Records from a data collection
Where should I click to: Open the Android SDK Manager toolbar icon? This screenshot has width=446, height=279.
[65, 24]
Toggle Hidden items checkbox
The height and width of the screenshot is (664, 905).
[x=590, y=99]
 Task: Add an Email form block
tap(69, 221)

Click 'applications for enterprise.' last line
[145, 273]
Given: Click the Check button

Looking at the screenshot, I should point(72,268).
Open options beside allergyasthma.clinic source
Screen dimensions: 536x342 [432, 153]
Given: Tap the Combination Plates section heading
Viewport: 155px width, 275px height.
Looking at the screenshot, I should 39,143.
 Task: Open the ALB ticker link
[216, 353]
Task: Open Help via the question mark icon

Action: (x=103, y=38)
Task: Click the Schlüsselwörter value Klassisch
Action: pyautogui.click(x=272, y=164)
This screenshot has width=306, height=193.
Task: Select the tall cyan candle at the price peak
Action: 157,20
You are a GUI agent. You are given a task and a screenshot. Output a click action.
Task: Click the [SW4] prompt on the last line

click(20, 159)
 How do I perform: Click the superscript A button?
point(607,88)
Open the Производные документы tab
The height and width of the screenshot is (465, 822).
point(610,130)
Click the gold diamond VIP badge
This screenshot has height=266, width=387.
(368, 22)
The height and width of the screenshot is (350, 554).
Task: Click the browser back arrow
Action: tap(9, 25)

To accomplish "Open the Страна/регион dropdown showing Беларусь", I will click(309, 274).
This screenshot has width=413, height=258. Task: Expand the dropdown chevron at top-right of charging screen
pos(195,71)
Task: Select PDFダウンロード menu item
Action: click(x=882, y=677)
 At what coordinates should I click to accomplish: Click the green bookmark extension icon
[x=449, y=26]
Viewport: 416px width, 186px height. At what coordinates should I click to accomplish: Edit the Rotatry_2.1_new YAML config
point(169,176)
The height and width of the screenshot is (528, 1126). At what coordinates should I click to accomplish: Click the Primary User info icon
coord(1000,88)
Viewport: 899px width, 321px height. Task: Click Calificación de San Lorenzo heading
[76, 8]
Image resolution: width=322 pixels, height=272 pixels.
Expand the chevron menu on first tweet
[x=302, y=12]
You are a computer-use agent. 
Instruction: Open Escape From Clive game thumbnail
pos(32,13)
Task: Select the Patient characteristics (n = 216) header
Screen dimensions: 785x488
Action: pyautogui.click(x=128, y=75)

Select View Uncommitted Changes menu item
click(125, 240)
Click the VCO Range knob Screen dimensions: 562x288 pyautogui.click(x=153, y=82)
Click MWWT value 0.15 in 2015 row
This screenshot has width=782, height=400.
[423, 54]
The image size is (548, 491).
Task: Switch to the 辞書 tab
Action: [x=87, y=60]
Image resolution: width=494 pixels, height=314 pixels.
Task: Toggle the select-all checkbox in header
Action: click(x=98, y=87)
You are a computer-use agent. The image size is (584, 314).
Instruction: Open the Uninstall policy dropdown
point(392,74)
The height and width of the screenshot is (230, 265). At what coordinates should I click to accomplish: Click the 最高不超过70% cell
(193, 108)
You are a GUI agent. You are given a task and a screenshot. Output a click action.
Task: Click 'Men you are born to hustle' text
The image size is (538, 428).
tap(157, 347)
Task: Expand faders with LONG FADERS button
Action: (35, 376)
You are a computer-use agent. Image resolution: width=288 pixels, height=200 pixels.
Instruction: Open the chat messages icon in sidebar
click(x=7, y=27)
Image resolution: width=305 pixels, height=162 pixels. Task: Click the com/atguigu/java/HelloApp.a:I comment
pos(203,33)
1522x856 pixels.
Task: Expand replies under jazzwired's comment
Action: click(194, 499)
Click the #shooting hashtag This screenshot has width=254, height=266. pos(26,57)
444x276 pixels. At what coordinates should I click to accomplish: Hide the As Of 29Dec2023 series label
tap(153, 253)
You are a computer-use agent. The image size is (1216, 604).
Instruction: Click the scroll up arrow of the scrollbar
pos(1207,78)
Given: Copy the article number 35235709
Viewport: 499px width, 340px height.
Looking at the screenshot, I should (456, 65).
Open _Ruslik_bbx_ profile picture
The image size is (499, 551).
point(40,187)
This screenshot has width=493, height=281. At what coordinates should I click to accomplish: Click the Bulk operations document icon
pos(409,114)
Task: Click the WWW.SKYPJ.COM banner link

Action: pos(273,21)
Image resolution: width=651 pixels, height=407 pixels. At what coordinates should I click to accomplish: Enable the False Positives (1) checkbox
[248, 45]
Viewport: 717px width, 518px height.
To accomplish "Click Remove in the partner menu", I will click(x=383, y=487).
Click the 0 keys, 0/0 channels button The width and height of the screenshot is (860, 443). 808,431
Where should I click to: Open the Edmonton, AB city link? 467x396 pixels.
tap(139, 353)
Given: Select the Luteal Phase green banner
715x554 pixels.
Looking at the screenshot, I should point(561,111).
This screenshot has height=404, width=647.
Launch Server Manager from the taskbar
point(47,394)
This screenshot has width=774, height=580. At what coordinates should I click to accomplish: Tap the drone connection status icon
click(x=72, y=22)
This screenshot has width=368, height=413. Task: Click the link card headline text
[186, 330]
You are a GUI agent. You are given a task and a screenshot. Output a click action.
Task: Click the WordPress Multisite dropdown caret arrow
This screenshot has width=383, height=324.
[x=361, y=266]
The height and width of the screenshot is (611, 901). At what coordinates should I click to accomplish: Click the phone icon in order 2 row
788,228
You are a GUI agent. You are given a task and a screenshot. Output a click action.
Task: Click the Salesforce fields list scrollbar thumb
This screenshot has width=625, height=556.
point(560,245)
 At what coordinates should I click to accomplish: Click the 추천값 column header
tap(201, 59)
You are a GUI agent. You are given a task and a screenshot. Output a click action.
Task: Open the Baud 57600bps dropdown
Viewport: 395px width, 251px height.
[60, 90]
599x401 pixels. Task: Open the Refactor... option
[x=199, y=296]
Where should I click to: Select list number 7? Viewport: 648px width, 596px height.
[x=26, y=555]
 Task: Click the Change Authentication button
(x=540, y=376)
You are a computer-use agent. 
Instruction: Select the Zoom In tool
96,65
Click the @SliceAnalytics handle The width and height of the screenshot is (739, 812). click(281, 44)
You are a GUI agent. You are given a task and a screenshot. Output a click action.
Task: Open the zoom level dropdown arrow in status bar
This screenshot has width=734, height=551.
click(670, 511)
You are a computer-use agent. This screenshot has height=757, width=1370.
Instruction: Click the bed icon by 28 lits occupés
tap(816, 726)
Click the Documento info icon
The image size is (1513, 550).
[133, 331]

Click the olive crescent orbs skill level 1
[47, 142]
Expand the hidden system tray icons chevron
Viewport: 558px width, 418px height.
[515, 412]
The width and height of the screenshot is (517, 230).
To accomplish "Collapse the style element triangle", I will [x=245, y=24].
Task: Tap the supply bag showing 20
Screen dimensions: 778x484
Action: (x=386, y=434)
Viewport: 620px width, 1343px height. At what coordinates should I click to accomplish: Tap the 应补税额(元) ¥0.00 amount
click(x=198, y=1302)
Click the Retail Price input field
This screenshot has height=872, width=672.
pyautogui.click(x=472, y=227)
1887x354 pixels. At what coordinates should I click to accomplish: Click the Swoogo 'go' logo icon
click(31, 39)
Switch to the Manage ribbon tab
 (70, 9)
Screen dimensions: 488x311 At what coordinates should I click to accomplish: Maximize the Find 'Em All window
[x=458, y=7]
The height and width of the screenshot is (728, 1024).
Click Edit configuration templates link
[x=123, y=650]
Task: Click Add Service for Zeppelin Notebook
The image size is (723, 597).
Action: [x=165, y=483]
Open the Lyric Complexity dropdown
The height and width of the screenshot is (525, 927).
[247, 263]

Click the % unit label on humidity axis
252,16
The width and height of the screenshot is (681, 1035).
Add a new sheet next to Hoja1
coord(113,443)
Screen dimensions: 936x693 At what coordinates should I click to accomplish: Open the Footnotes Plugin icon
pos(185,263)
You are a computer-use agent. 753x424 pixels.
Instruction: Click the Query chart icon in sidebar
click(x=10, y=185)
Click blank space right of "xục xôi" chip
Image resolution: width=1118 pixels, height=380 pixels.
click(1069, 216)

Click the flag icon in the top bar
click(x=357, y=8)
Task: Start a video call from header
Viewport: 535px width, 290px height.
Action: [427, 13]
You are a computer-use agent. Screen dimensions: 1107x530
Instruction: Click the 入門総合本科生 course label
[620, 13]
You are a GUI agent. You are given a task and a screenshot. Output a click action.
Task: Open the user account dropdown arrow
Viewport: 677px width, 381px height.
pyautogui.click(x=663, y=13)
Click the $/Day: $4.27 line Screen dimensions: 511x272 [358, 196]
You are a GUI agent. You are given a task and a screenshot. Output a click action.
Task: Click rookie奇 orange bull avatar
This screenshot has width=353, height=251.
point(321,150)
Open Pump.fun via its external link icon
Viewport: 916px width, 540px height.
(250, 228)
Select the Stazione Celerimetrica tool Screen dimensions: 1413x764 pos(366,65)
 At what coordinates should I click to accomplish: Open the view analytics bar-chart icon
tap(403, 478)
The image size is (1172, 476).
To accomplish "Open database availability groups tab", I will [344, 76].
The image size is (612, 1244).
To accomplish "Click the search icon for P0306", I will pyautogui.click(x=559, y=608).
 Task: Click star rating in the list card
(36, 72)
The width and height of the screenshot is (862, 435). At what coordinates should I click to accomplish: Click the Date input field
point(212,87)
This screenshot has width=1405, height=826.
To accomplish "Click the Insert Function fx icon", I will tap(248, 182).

PROMPT
Counting only lines that hold the word "will", state how many there are in the data. Write the number alone.

RESULT FOR THIS EXERCISE
6